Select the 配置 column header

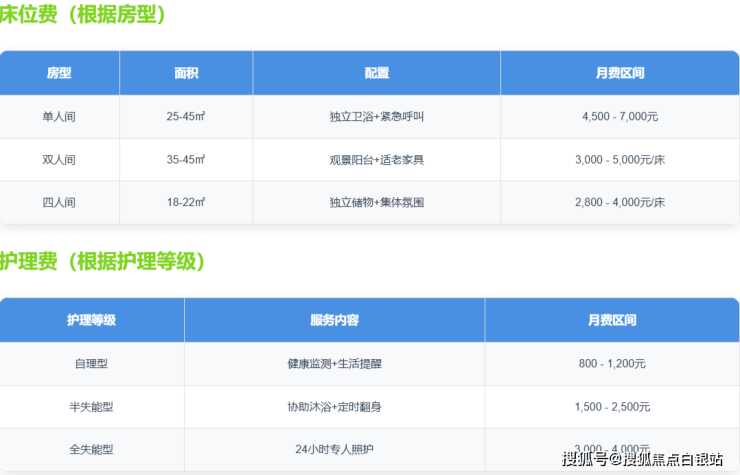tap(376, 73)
* * *
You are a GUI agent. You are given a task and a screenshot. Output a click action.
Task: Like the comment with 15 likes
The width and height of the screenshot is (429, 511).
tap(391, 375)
==
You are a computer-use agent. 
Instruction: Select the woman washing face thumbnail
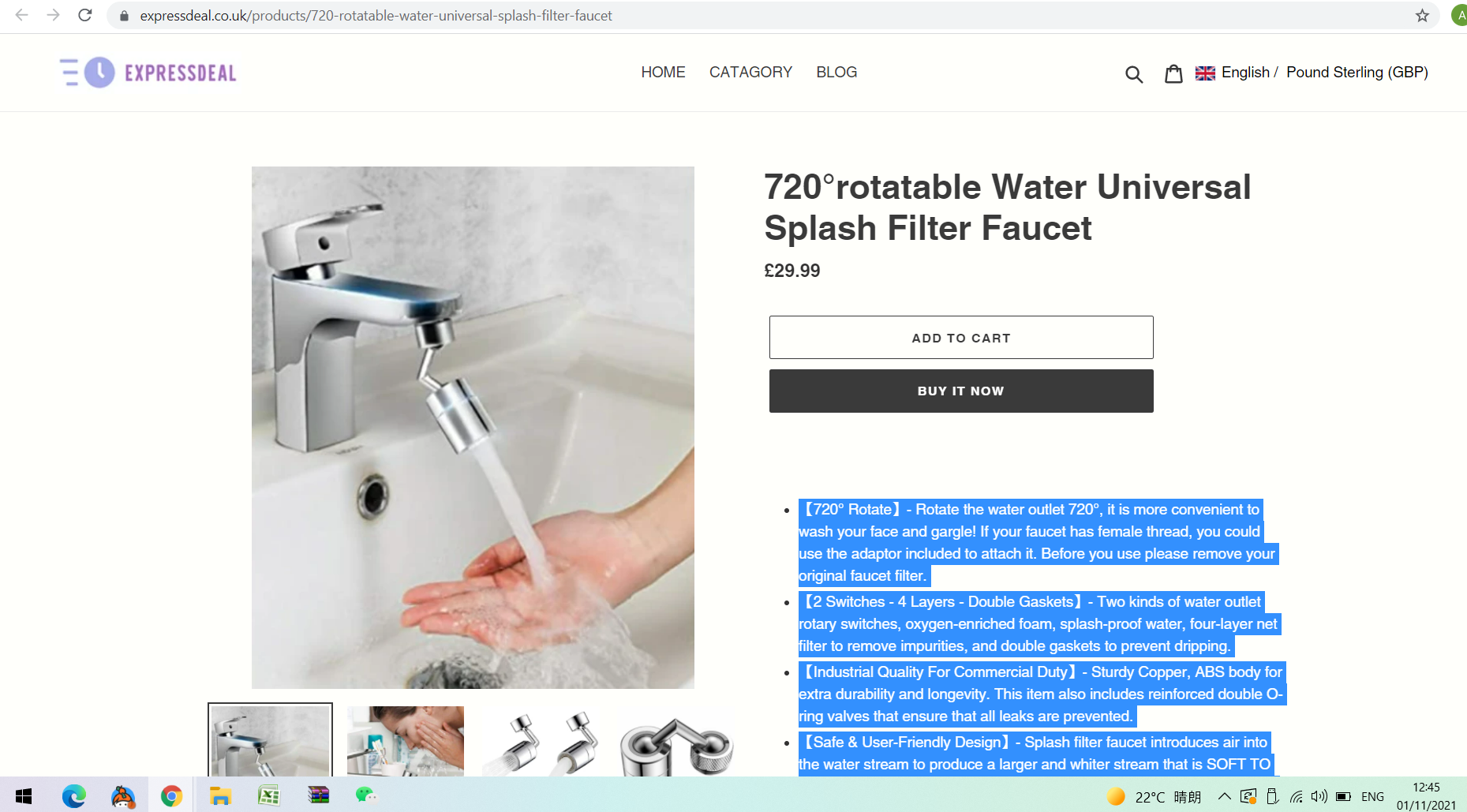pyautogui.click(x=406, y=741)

▸ WHAT IS BEING ASKED:
Filter the listing above, keeping only the lines with "agent".

▸ TASK SOLUTION:
You are a GUI agent. You are given a task and a screenshot. Output a click action.
You are a computer-use agent. 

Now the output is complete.